Long-term effects of anti-VEGF injections on renal function examined in study


The study found no association between treatment and the risk of chronic kidney disease or end-stage renal disease.

Long-term effects of anti-VEGF injections on renal function examined in study

Daniel Choi, MD, and colleagues from the University of Pennsylvania, Philadelphia, investigated the effect of anti-vascular endothelial growth factor (VEGF) therapies in patients over the long term and overall found no association between the treatments and the risk of chronic kidney disease or end-stage renal disease.

They commented that while intravitreal anti-VEGF can reduce plasma-free-VEGF, the literature contains little information on the safety of long-term intravitreal anti-VEGF injections on the body and especially the kidney.

In this study, the investigators used a commercial and Medicare Advantage medical claims database to identify patients who had been treated with an intravitreal anti-VEGF agent and the numbers of injections administered over 4 years after the initial injection. The patients who met the inclusion criteria were divided into quartiles based on the number of injections they received and the highest and lowest quartiles were compared.

The authors also looked at individual diseases, i.e., neovascular age-related macular degeneration (AMD), macular edema associated with retinal vein occlusion (RVO), and diabetic retinopathy (DR). They also used Cox proportional regression analysis to assess an every-5-injection increase in the hazard of developing kidney disease, they described.

Results of analysis

The results showed that 13,895 patients had received 1 to 3 anti-VEGF injections (lowest quartile) and 13,881 had received more than 21 or more injections (highest quartile).

In the lowest and highest quartiles, respectively, the patients with neovascular AMD received 6,228 injections (1 to 4 injections) and 6,172 had 24 or more injections (24 or more injections); those with macular edema due to RVO, 573 (1 to 2 injections) and 580 (12 or more injections); and those with DR, 523 (1 to 2 injections) and 517 (13 or more injections).
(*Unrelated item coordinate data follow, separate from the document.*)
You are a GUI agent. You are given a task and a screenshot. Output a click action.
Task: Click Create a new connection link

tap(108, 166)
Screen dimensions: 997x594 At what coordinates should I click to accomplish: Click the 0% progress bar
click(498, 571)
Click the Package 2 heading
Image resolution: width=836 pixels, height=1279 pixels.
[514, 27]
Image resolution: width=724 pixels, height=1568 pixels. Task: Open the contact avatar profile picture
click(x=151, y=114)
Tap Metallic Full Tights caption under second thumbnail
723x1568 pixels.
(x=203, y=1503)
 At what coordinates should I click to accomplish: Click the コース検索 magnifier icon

The authors reported that for patients in the highest quartile, the weighted analysis showed no association overall with development of kidney disease (odds ratio [OR], 1.00, 95% confidence interval [CI], 0.98-1.01, P = 0.58) or in patients with neovascular AMD (OR, 0.99, 95% CI, 0.97-1.02, P = 0.48), decreased odds in macular edema due to RVO (OR, 0.93, 95% CI, 0.86-0.99, P = 0.04), and increased odds in DR (OR, 1.12, 95% CI, 1.03-1.22, P = 0.01). Cox analysis showed no association overall or for any subgroup (hazard ratio, 0.97-1.01, P > 0.27 for all comparisons).

The authors concluded, “While logistic regression showed some association of the increased number of injections with kidney disease, the Cox analysis did not confirm these findings, suggesting time was a confounder in the logistic regression analysis.”